86% 8-minute coverage, up from 64.7% baseline. That's approximately 340,000 additional incidents per year arriving within the clinical survival window.
3 minutes 19 seconds saved: median response time reduction across all zones, weighted by predicted demand. In cardiac arrest terms, a meaningful shift in survival probability.
Equity by design. The staging algorithm guarantees every borough gets coverage before allocating extras by demand. The most vulnerable communities (SVI Q4) save the most: 299 seconds per incident.
A working AI Dispatcher. Natural language scenario exploration that actually modifies the dashboard → dispatchers ask questions in plain English and the map responds.
Full end-to-end in 36 hours: 28.7M raw rows through 8 pipeline scripts, 20-feature model training, 7 API endpoints, and a full interactive dashboard with AI chat, equity overlay, animated playback, and live staging recommendations.

What we learned

Through FirstWave, we gained hands-on experience building an end-to-end predictive allocation system, from large-scale data preprocessing to gradient-boosted demand forecasting and real arrival-time computation. We had to translate model predictions into concrete ambulance staging decisions, which required a lot of decision-making and planning. This process taught us to balance statistical performance, infrastructure constraints, and equitable service access for higher-vulnerability communities. Rigorous counterfactual evaluation ensured improvements were clinically meaningful, not just statistically significant.

What's next for FirstWave

Our next major milestone would be integrating FirstWave directly into live EMS dispatch systems. This means moving from simulation-based recommendations to real-time operational deployment, where ambulance staging decisions update dynamically as new 911 calls, traffic conditions, and weather events occur.

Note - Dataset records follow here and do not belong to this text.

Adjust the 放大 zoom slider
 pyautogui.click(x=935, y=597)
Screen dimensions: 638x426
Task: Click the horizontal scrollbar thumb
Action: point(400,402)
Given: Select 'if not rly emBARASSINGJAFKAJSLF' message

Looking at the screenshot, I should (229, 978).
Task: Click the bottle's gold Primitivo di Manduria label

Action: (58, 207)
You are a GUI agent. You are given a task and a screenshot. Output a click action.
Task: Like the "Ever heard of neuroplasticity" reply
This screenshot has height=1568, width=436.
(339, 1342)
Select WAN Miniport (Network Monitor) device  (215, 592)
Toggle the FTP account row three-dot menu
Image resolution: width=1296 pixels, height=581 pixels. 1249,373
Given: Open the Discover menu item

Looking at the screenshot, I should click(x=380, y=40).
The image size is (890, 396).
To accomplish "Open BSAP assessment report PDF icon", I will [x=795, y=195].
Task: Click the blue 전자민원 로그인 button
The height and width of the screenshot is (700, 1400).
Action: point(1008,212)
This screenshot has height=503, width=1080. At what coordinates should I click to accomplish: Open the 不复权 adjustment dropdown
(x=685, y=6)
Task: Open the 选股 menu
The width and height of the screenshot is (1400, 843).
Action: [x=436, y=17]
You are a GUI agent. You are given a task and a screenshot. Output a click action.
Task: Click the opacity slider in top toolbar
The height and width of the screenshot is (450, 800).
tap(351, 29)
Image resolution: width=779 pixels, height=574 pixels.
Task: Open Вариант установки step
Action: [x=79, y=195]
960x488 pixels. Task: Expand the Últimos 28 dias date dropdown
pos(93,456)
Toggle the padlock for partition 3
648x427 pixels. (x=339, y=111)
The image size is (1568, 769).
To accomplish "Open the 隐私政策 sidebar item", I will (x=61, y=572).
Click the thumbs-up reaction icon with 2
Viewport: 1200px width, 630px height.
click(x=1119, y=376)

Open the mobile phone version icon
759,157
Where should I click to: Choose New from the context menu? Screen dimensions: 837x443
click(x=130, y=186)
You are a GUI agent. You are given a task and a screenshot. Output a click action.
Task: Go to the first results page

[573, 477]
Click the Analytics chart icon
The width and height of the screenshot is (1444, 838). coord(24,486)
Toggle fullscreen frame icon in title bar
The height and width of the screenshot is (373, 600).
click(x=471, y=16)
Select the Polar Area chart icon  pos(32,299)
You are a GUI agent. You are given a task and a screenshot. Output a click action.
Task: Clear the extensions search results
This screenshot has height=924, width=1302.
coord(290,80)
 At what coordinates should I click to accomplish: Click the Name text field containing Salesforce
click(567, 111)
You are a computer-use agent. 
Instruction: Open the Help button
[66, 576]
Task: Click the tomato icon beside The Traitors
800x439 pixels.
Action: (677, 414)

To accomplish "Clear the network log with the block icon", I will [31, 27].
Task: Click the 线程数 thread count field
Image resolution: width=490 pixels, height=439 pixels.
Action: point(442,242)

From there, we want to optimize the full response cycle rather than just arrival time. Right now the model treats each incident independently, but in practice a unit that responds to a call becomes unavailable, hospital turnaround takes 20 to 40 minutes, and crew shift changes affect coverage. Incorporating those constraints, along with congestion-aware routing, would make staging recommendations grounded in actual unit availability rather than theoretical demand alone.

Two longer-term directions we are actively thinking about: first, a reinforcement learning agent that continuously re-positions idle units as demand shifts throughout a shift, learning from how the city actually behaves rather than relying solely on historical patterns. Second, multi-city expansion. The pipeline is already parameterized by zone geometry, centroids, and SVI data, so onboarding a new city means swapping a configuration layer rather than rebuilding the system. Any municipality with open EMS dispatch data is a potential deployment target.

The thread connecting all of it is the same goal as the original build: a system that reduces structural response time inequities and gets resources to the communities that need them most, faster.